SAN DIEGO – The new Anti-Submarine Warfare Officer (ASWO) class geared toward providing a basic skills knowledge level is scheduled to graduate 14 new division officers Aug. 15.
In cooperation with SURFOR, the Center for Surface Combat Systems (CSCS) and the Fleet Anti-Submarine Warfare Training Center (FASWTC) developed the curriculum to improve Anti-Submarine Warfare (ASW) proficiency to increase warfighting readiness in this vital mission area throughout the fleet. A team of 10 subject matter experts spent eight weeks writing the curriculum that has been non-existent since early 2007, when the previous ASWO course was cancelled and no longer made a requirement. The team also received input from the Surface Warfare Officer School to ensure better training for the future division officers.
“Our Sailors are the most important asset that Naval Surface Forces have,” said Vice Adm. D.C. Curtis, Commander, SURFOR. “This course is designed to give them the tools necessary to run their prospective shipboard divisions, maintain required equipment and lead sailors at sea during tactical situations.”

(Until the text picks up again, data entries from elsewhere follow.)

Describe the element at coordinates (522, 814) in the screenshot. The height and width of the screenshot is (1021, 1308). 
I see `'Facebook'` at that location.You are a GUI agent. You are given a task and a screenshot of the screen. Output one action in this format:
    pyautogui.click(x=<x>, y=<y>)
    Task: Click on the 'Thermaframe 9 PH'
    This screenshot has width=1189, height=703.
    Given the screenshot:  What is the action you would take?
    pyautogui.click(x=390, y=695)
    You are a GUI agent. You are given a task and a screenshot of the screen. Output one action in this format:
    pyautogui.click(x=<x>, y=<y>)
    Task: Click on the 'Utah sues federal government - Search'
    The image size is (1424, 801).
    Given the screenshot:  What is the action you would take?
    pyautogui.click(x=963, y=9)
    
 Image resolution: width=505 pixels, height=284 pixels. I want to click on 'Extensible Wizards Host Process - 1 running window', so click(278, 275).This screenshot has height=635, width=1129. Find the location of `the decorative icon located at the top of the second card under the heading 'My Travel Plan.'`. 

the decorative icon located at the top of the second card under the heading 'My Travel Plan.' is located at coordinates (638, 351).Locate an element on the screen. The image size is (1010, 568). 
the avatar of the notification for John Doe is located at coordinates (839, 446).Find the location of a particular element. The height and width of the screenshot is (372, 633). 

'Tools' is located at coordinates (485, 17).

The pilot course offers ASWOs technical knowledge and administrative skills relevant to the job they perform on board their respective ships. Beginning in 2009, the two-week course will also be offered in Norfolk, Va., allowing a total of 60 personnel per year to attend the course.
SURFOR, in its vision of its strategic plan, updated the Surface Force Training Manual to make it a requirement for every ship with ASW capabilities including guided-missile cruisers, guided-missile frigates and guided-missile destroyers.
“This course is designed to provide the necessary knowledge for a junior officer to be an ASWO as we man, train and equip our forces in pursuit of improved warfighting readiness,” Curtis said. “As the course evolves, we will take a look at the results and feedback from course graduates, and redefine the instruction as needed.”
While attending the course, ASWOs will train on various ASW topics, including the responsibilities of an ASWO, training requirements, divisional manning, sonar capabilities, submarines and other related topics. The class ends with a team training event in which the students are put in a tactical scenario and are graded upon how they perform.
“We are increasing our proficiency to ensure the Maritime Strategy is carried out throughout the world,” Curtis said. “Our junior officers must possess the skills that ready the Navy for the future of warfighting readiness while ensuring tactical excellence now.”
SURFOR is dedicated to supporting the warfighter by using collaborative practices that ensure combatant commanders can focus on tactical excellence. The Surface Warfare Enterprise facilitates the work of SURFOR groups, including ASWOs, by streamlining requirements and processes and aligning multiple organizations to improve warfighting readiness using the best of maintenance, modernization, logistics, manning and training.